■ Task statement:
Extract the items verbatim, starting with the line containing "Click the blue sort arrow under Amount spent" and continuing through the line containing "[x=784, y=777]", both included.

## START Material provided

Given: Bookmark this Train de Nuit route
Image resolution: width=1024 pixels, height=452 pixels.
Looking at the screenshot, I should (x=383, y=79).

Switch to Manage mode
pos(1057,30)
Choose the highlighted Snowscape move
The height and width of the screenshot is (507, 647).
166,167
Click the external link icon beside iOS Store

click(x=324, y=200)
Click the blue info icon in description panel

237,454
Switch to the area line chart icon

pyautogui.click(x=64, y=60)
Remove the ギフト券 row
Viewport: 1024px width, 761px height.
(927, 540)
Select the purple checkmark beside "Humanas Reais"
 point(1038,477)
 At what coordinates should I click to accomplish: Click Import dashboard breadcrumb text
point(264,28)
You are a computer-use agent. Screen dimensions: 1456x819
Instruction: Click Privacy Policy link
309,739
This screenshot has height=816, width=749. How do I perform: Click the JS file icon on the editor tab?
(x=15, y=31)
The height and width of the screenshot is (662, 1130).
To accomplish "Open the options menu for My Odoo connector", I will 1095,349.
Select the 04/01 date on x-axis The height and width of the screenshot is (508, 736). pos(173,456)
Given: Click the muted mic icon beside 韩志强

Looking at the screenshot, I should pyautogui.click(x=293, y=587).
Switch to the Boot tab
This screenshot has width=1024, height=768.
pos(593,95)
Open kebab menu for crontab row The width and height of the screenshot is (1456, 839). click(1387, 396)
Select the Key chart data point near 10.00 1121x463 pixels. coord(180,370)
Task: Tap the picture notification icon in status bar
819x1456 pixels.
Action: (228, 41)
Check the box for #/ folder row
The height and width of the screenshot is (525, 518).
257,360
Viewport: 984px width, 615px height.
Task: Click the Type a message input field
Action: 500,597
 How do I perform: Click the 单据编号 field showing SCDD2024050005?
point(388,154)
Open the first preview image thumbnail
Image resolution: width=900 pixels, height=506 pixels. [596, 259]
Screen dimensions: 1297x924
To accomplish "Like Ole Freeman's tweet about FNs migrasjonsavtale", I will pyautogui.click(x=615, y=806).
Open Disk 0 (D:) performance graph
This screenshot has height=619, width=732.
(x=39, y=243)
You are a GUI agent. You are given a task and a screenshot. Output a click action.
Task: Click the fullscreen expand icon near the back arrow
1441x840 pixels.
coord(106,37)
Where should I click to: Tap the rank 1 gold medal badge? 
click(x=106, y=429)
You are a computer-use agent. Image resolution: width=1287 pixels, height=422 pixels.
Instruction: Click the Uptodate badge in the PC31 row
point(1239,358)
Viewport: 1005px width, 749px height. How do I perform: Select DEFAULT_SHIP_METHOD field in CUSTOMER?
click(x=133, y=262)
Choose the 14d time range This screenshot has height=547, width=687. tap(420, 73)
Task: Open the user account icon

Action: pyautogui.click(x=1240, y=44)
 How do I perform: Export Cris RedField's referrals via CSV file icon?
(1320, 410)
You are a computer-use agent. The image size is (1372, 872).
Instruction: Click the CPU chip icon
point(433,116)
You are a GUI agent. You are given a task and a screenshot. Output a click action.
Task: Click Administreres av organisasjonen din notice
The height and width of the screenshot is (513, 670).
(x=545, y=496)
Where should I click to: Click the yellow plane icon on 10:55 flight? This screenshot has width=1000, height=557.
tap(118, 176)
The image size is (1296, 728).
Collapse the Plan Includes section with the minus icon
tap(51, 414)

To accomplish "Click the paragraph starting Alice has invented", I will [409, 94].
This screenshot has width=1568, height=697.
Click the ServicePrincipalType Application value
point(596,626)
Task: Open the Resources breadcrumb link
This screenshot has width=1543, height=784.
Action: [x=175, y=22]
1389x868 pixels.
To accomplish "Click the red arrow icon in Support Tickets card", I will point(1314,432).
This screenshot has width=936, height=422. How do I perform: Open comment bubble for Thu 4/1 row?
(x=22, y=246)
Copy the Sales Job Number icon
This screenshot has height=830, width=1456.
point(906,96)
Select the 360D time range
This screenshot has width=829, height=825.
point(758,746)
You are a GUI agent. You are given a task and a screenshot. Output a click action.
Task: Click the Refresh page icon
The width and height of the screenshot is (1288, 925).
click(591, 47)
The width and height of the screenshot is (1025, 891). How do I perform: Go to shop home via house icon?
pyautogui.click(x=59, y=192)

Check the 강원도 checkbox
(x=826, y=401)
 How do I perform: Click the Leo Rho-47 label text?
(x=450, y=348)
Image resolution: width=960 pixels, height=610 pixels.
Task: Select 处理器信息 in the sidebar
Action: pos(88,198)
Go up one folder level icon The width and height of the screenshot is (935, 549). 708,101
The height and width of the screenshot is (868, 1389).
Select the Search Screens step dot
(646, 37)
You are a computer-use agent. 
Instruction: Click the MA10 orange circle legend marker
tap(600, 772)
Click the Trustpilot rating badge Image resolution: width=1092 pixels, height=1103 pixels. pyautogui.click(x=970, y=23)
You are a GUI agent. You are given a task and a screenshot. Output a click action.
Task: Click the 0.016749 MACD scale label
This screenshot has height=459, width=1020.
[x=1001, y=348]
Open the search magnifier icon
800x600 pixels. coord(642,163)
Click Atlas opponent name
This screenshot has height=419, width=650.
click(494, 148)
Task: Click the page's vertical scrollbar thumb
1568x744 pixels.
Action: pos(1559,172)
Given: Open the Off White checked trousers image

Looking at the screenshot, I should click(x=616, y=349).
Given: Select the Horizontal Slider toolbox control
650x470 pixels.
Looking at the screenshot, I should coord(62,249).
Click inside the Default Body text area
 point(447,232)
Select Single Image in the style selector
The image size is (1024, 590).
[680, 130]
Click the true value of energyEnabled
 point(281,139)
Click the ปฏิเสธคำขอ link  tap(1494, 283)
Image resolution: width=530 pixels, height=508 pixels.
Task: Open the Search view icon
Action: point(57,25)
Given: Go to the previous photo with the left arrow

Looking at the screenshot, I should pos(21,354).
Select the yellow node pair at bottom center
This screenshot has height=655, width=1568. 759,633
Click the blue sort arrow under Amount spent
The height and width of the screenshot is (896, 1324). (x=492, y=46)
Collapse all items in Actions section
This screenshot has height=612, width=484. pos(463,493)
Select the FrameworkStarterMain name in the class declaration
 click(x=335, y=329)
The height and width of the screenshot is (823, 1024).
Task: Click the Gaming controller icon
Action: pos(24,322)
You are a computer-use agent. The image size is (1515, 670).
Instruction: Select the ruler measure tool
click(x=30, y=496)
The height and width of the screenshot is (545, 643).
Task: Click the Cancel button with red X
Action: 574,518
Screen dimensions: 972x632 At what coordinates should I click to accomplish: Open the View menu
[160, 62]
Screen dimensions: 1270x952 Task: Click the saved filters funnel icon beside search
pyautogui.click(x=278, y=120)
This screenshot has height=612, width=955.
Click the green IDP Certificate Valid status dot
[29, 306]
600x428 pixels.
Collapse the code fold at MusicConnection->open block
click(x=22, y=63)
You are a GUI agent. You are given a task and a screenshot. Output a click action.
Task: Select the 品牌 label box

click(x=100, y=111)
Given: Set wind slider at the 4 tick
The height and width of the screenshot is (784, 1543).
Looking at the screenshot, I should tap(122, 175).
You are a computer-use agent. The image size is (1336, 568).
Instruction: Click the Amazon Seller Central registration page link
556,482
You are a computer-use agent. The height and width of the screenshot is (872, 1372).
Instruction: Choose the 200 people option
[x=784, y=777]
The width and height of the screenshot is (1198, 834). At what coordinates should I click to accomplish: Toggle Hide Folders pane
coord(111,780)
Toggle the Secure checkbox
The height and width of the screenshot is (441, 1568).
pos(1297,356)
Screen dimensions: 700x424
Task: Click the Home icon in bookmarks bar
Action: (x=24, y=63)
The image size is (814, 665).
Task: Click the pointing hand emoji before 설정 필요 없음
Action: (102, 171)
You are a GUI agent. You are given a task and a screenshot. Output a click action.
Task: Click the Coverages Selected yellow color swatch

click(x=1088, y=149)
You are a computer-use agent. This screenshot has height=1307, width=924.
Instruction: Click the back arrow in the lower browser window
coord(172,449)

## END Material provided

■ Solution for this task:
Click the blue sort arrow under Amount spent
The height and width of the screenshot is (896, 1324). (x=492, y=46)
Collapse all items in Actions section
This screenshot has height=612, width=484. pos(463,493)
Select the FrameworkStarterMain name in the class declaration
 click(x=335, y=329)
The height and width of the screenshot is (823, 1024).
Task: Click the Gaming controller icon
Action: pos(24,322)
You are a computer-use agent. The image size is (1515, 670).
Instruction: Select the ruler measure tool
click(x=30, y=496)
The height and width of the screenshot is (545, 643).
Task: Click the Cancel button with red X
Action: 574,518
Screen dimensions: 972x632 At what coordinates should I click to accomplish: Open the View menu
[160, 62]
Screen dimensions: 1270x952 Task: Click the saved filters funnel icon beside search
pyautogui.click(x=278, y=120)
This screenshot has height=612, width=955.
Click the green IDP Certificate Valid status dot
[29, 306]
600x428 pixels.
Collapse the code fold at MusicConnection->open block
click(x=22, y=63)
You are a GUI agent. You are given a task and a screenshot. Output a click action.
Task: Select the 品牌 label box

click(x=100, y=111)
Given: Set wind slider at the 4 tick
The height and width of the screenshot is (784, 1543).
Looking at the screenshot, I should tap(122, 175).
You are a computer-use agent. The image size is (1336, 568).
Instruction: Click the Amazon Seller Central registration page link
556,482
You are a computer-use agent. The height and width of the screenshot is (872, 1372).
Instruction: Choose the 200 people option
[x=784, y=777]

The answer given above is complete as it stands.